The project would require a “competitive tax structure” that can support a minimum capital investment of $1 billion, the companies said, while declining further comment.
“So the developers who have already been the beneficiaries of nearly a half a billion dollars of taxpayer support for National Harbor and who have allegedly been opposed to the concept of gaming there, now are seeking a tax break to support this 11th hour proposal for a billion dollar resort,” Snyder said in his prepared testimony.
He emphasized that unlike National Harbor’s proposal, Rosecroft’s proposal will not require any tax rollbacks.
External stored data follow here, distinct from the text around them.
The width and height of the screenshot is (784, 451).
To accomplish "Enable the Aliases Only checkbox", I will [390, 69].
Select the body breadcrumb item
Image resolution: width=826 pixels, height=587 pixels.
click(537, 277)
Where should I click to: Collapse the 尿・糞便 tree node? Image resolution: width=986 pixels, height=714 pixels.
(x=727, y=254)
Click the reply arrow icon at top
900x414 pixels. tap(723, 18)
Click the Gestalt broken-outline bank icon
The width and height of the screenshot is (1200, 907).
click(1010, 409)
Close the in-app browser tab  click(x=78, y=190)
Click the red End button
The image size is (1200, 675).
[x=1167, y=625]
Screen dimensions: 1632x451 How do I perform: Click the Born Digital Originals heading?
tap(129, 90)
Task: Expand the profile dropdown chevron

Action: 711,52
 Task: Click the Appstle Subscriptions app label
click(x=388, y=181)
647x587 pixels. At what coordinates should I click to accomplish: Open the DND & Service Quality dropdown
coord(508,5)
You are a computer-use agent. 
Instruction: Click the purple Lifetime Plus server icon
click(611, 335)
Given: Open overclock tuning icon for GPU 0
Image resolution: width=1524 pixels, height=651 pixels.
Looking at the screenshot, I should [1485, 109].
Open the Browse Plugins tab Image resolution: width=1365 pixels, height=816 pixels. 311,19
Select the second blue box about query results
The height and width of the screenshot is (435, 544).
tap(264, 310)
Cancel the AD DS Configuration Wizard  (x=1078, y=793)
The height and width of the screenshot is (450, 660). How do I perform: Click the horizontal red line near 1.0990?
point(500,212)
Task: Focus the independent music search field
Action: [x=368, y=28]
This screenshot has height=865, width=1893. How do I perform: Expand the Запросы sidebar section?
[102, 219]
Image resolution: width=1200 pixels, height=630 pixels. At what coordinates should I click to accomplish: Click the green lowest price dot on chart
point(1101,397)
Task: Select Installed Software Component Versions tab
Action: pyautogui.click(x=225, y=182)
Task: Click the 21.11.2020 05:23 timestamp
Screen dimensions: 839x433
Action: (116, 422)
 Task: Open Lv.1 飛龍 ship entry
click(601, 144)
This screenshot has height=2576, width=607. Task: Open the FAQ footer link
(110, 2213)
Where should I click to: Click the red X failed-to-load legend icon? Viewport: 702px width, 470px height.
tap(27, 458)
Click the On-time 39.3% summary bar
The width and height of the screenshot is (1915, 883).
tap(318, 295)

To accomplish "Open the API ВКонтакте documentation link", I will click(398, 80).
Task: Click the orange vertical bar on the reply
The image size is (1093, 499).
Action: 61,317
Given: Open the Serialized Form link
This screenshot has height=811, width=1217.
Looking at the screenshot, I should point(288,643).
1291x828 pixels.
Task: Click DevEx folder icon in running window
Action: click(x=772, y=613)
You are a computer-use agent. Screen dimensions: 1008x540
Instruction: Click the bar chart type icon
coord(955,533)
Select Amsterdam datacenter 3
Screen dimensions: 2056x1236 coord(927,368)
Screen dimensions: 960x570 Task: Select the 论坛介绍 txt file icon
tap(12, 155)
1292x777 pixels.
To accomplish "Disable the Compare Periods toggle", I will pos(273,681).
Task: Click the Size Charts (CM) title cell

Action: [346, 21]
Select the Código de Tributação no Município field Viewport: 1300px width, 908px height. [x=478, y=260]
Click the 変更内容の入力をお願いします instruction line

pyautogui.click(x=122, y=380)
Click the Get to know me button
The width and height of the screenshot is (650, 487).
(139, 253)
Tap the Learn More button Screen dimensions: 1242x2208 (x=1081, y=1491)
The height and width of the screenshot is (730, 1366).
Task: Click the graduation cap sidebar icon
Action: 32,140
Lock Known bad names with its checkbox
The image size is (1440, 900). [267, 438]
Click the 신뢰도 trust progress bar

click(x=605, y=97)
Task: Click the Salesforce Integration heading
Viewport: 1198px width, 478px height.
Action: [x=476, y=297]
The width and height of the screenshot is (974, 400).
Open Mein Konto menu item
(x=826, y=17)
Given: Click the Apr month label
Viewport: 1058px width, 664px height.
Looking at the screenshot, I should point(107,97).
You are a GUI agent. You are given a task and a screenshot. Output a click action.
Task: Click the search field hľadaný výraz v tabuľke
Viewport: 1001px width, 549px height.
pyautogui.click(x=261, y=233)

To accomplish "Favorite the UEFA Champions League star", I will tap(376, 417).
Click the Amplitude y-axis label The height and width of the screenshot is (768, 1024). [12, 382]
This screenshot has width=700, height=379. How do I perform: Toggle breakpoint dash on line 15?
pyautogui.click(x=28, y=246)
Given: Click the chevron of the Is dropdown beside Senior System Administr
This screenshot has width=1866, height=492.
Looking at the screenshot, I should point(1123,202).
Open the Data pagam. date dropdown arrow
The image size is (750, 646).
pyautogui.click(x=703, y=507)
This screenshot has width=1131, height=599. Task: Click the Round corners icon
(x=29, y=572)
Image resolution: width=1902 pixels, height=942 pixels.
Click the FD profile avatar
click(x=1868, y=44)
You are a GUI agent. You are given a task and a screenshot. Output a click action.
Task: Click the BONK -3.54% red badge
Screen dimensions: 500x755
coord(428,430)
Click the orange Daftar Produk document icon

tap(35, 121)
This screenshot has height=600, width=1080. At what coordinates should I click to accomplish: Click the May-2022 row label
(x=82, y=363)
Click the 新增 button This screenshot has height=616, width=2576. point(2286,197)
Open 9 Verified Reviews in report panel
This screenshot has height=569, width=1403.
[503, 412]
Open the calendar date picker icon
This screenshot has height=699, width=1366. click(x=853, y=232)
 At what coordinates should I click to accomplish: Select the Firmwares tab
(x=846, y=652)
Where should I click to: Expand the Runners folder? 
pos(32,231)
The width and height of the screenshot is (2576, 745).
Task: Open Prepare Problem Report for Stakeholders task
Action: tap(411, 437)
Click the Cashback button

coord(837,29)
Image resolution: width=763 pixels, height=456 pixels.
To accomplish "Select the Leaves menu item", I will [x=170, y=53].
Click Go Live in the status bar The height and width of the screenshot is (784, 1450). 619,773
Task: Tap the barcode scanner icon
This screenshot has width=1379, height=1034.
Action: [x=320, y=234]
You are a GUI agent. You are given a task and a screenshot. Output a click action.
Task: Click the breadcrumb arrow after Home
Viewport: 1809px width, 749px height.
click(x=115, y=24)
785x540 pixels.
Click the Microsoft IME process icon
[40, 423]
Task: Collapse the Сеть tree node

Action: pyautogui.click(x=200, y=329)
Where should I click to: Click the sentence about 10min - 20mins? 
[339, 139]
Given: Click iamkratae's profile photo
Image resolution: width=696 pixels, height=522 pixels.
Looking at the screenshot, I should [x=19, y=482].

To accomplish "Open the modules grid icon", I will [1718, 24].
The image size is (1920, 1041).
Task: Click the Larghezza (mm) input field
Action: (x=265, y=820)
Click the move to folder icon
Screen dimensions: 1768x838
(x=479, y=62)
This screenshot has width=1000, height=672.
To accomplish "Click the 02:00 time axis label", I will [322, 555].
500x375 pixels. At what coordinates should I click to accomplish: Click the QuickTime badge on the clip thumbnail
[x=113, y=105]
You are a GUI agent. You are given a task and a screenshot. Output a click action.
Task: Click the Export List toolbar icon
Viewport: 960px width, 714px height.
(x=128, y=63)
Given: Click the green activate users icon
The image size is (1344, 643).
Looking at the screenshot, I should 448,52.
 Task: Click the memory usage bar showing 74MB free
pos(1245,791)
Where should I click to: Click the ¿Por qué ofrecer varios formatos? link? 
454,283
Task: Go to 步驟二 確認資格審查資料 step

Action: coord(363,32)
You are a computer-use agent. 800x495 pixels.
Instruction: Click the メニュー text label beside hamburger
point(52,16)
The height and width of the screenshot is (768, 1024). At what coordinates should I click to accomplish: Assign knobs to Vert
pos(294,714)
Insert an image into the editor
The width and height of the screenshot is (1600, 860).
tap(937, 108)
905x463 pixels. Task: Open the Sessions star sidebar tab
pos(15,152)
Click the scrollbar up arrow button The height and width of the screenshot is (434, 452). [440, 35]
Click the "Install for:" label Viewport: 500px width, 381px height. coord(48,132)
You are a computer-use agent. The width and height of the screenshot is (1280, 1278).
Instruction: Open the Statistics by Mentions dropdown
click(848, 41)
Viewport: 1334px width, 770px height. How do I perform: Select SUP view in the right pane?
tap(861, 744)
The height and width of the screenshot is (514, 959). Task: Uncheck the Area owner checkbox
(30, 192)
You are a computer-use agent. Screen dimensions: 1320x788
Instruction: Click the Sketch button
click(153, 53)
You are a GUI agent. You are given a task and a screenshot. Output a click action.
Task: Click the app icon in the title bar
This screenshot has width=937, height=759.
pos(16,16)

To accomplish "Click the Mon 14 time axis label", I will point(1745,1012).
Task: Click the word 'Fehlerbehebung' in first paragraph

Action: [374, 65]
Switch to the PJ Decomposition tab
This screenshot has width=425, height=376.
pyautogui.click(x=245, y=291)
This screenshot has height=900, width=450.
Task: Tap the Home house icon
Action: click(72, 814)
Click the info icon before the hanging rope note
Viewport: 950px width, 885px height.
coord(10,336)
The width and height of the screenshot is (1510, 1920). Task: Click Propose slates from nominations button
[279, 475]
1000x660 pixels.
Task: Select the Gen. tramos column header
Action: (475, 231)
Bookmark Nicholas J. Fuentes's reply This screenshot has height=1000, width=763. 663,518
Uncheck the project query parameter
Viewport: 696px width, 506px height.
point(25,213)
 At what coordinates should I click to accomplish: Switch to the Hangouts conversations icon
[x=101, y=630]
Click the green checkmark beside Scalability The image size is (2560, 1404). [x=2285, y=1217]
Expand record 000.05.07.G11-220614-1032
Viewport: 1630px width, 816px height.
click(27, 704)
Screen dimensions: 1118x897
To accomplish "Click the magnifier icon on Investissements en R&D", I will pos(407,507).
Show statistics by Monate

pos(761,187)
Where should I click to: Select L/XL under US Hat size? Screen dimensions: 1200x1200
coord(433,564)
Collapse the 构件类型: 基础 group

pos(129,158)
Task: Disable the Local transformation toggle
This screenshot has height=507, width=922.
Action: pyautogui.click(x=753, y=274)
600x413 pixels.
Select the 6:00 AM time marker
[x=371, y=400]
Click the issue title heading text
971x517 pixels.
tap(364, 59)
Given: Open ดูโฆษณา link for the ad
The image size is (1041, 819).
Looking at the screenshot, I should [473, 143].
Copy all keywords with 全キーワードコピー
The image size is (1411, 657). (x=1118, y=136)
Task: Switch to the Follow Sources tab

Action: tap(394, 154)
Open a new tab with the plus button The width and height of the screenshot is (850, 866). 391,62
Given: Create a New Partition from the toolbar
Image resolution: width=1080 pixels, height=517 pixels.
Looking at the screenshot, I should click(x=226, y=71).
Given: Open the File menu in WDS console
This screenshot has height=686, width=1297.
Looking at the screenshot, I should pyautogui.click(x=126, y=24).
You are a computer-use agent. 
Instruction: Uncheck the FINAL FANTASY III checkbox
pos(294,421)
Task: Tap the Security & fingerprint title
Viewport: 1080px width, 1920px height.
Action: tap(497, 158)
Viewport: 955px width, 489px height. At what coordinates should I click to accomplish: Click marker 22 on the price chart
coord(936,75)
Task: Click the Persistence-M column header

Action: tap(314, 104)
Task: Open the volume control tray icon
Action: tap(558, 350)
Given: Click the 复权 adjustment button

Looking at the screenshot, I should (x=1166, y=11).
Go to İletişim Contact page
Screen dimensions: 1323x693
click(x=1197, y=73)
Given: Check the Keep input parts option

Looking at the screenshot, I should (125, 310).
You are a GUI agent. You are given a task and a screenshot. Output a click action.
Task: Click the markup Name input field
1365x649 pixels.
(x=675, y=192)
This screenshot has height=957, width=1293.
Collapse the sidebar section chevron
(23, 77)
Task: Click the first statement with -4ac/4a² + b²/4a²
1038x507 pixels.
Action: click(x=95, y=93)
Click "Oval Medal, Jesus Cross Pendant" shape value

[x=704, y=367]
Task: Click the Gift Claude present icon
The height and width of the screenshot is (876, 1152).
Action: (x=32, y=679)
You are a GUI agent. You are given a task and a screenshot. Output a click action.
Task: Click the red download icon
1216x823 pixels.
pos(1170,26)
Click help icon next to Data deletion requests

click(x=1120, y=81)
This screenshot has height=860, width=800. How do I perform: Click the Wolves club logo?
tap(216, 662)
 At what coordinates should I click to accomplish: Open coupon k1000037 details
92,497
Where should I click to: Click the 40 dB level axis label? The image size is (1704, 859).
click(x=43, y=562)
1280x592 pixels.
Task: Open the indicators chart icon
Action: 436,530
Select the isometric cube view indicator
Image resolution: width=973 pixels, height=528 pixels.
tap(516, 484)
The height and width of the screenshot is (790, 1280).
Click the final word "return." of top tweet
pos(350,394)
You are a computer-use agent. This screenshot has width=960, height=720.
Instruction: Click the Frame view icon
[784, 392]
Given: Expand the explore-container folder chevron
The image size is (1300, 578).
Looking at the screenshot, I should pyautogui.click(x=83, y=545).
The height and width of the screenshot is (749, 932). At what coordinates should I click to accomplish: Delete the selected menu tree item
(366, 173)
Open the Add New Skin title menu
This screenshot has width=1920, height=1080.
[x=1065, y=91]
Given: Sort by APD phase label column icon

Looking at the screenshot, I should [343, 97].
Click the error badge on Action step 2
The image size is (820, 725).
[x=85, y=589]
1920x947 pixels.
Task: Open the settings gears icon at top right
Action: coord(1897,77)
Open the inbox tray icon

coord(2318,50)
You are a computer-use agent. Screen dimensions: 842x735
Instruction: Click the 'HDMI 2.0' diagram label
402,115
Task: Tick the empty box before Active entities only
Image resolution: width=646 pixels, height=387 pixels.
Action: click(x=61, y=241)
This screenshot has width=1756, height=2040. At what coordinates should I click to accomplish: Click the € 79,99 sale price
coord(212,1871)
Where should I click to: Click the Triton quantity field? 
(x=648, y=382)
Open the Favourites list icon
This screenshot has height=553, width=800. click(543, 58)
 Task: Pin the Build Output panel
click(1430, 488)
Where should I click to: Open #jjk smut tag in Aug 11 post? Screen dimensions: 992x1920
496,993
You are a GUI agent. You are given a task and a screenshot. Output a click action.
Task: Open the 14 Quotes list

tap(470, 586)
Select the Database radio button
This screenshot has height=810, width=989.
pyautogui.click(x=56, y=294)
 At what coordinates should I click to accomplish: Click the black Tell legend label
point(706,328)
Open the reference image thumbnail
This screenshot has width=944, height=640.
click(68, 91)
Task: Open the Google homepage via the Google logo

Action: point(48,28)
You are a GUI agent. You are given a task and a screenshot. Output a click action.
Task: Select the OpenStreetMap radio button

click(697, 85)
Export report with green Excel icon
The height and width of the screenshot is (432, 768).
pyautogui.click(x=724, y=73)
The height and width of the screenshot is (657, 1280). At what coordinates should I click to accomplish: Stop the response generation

Snyder also referred to National Harbor’s previous troubles with minority business participation, saying Penn has a strong track record of working with the minority business community.
“To date, only one racetrack in the state has been able to take advantage of this opportunity,” Snyder said of adding slots. “A license at Rosecroft Raceway is the last viable option for racing in this state.”
Baker has projected the casino would create 5,000 permanent jobs and 1,300 construction jobs.
J. Matthew Neitzey, executive director of the Prince George’s County Conference and Visitors Bureau, emphasized that a casino at National Harbor would attract more upscale visitors and more overnight tourism than the other slots locations.
“The tourism business is all about extending the stay. Folks coming there aren’t coming on a bus and have to leave,” he said. “It adds more of a product to the destination.”
Neitzey said that in the fast-changing gambling market, it is important for venues to differentiate themselves to compete.
Prince George’s officials envision a casino comparable to upscale gambling spots such as the Bellagio in Las Vegas, said Bradley Frome, the county’s deputy chief of staff. Besides a 1,000-room hotel, the plan includes restaurants and entertainment venues.
The project’s $1 billion estimate reflects the proposed casino’s quality of construction and a range of amenities comparable to those offered by Gaylord, Frome said. Peterson and Gaylord said they would support building a casino, but did not say they would develop it.
He added that a study the county conducted on the economics of building a casino at National Harbor estimated at least 75 percent of revenues would come from out of state.
“If you look at the Eastern Seaboard for the best place for a facility like this, National Harbor would be up there,” Frome said.
Frome said the casino could generate as much as $50 million in new tax revenue for the county, especially if guests avail themselves of National Harbor’s other tourism venues.